Segment Open

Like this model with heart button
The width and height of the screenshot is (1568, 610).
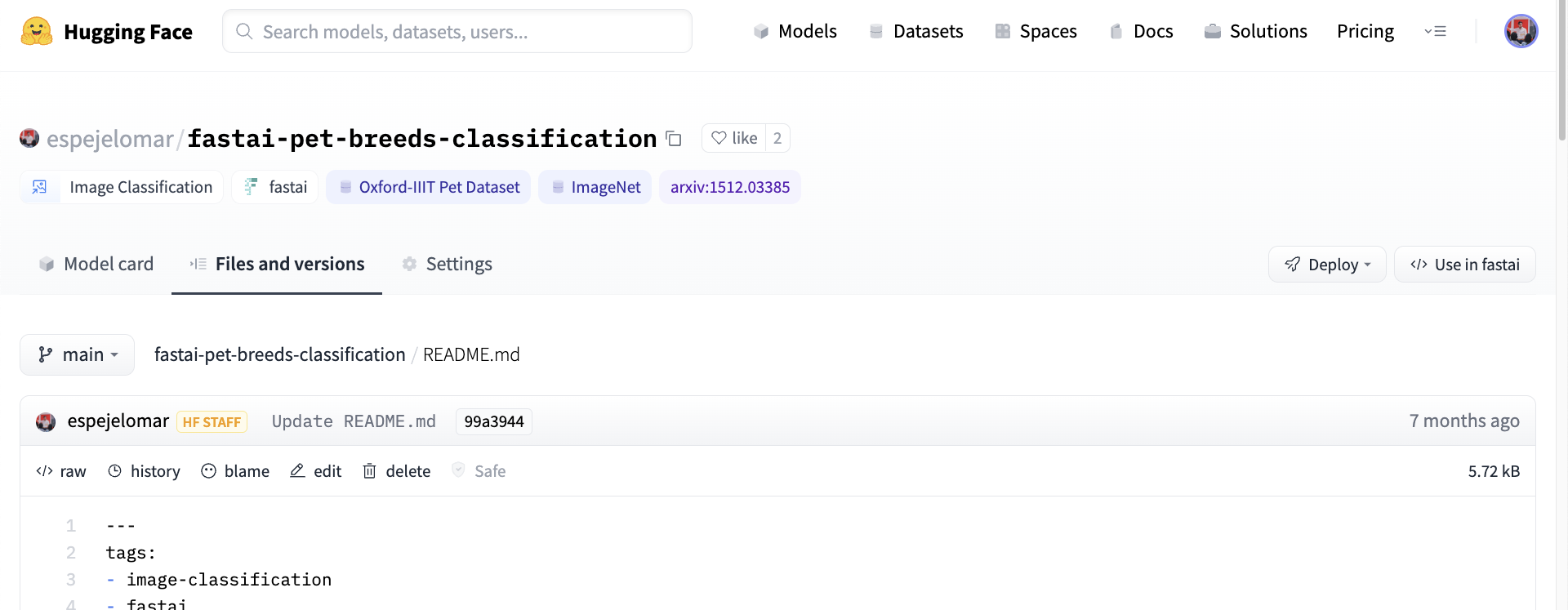[x=734, y=138]
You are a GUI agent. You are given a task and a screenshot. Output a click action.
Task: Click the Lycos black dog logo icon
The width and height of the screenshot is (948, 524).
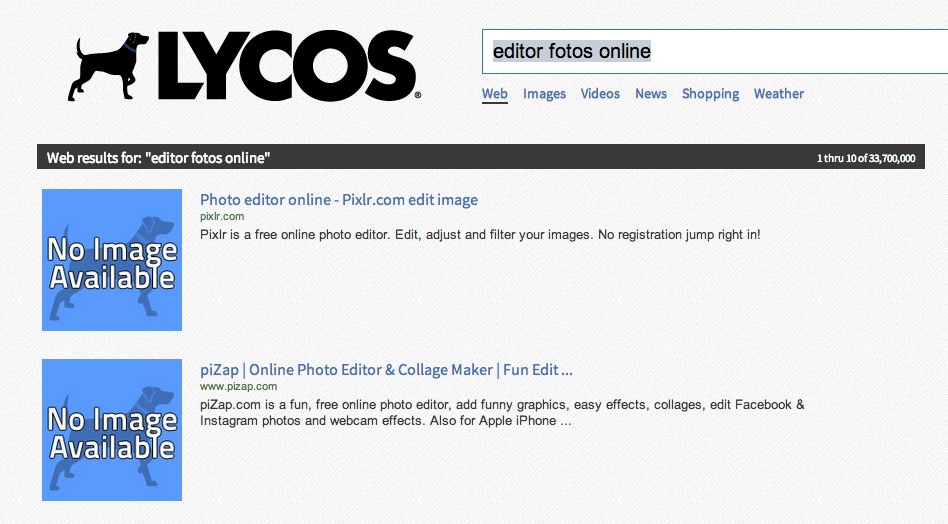(108, 66)
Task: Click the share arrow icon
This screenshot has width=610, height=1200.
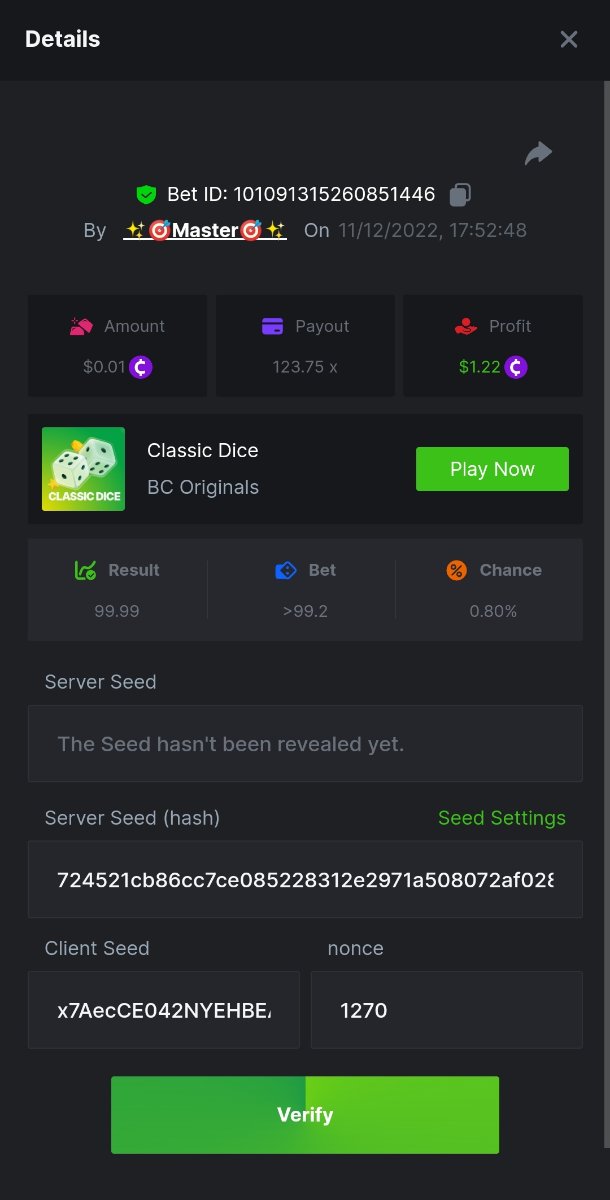Action: click(x=538, y=153)
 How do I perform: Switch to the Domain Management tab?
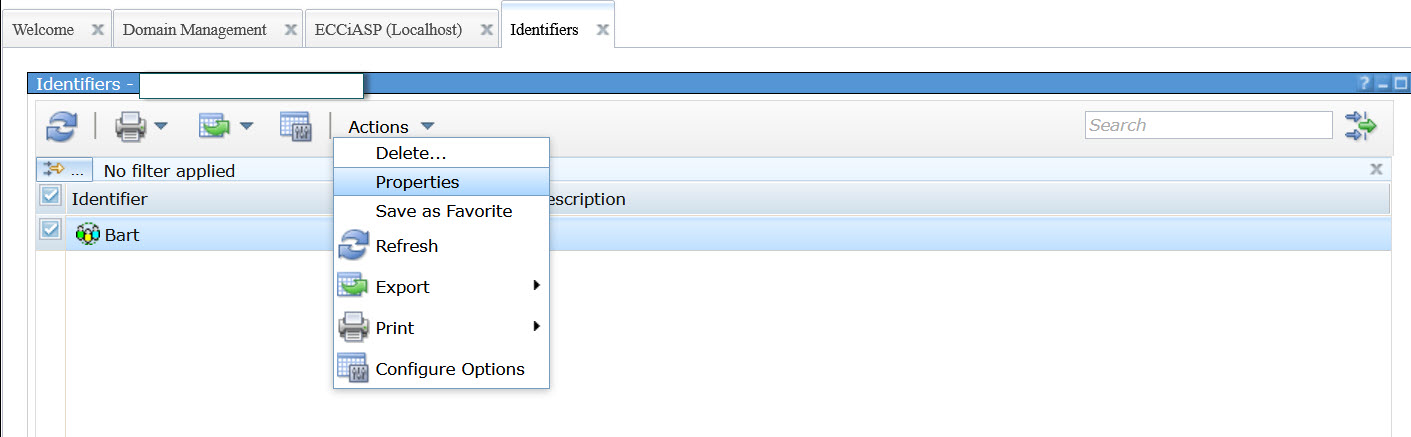(x=194, y=29)
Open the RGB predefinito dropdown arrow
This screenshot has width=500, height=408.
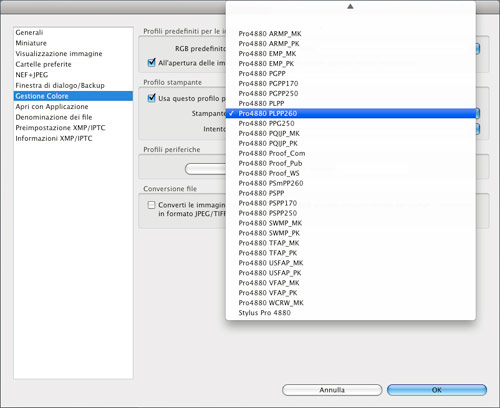pos(478,49)
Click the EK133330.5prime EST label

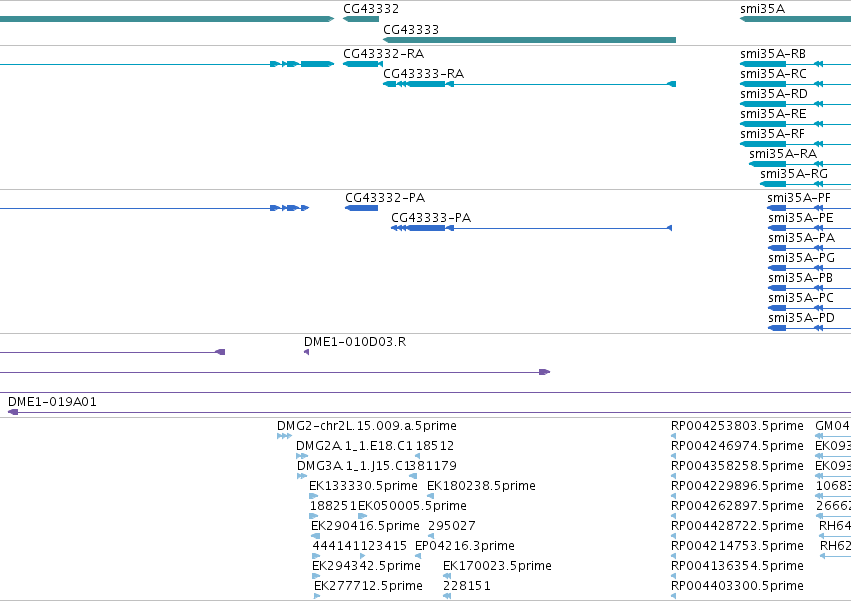pyautogui.click(x=363, y=485)
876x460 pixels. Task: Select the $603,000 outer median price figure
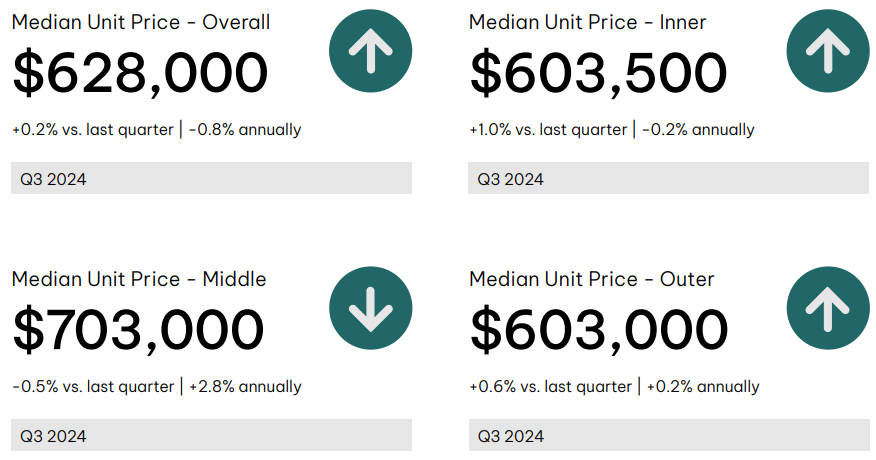599,330
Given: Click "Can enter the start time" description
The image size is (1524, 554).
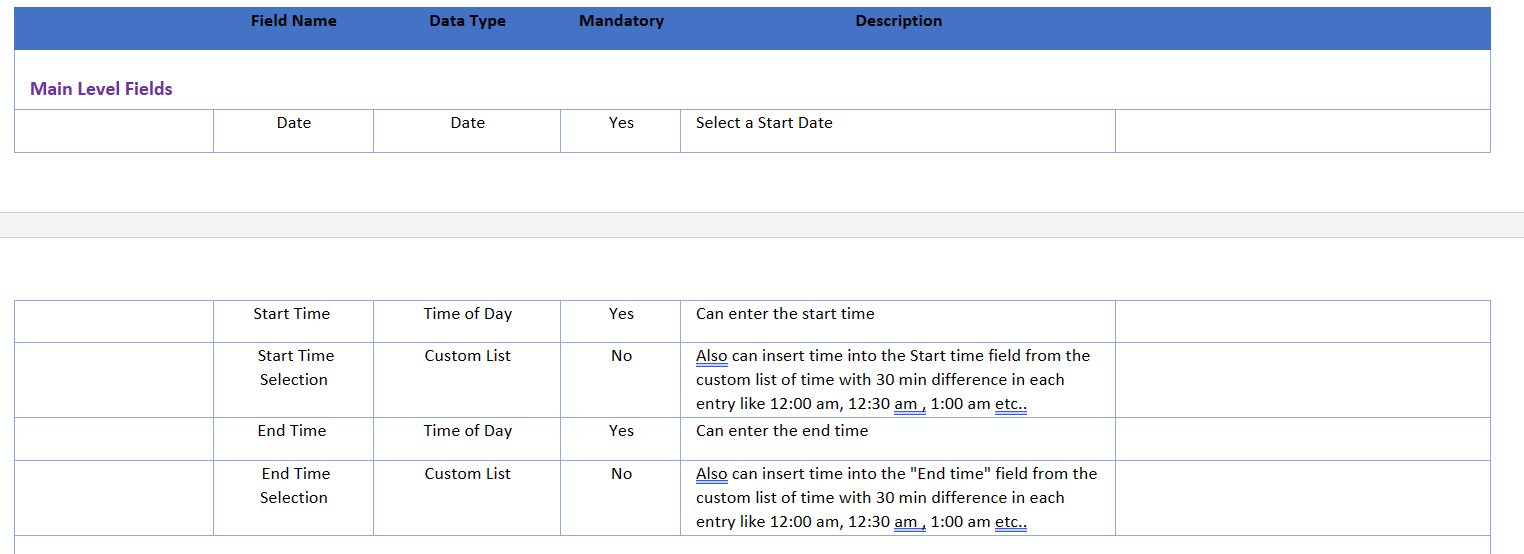Looking at the screenshot, I should click(x=785, y=314).
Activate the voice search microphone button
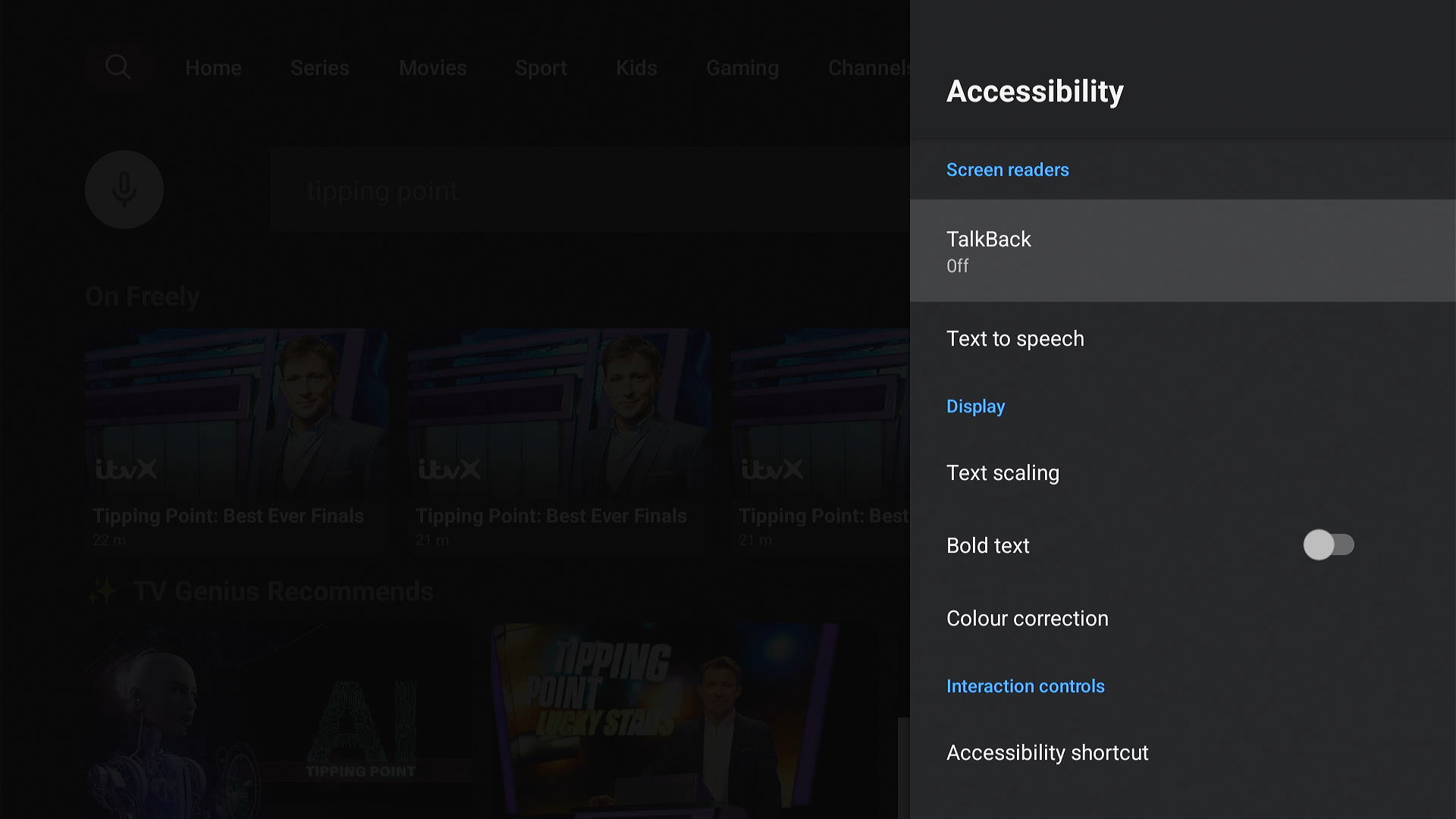This screenshot has width=1456, height=819. (124, 190)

Segment Closed

# DIRECTIONS FOR THIS TASK
Using the listing above, count how many lines contain the word "arrow" and, please, write only that number.

# TASK RESPONSE
2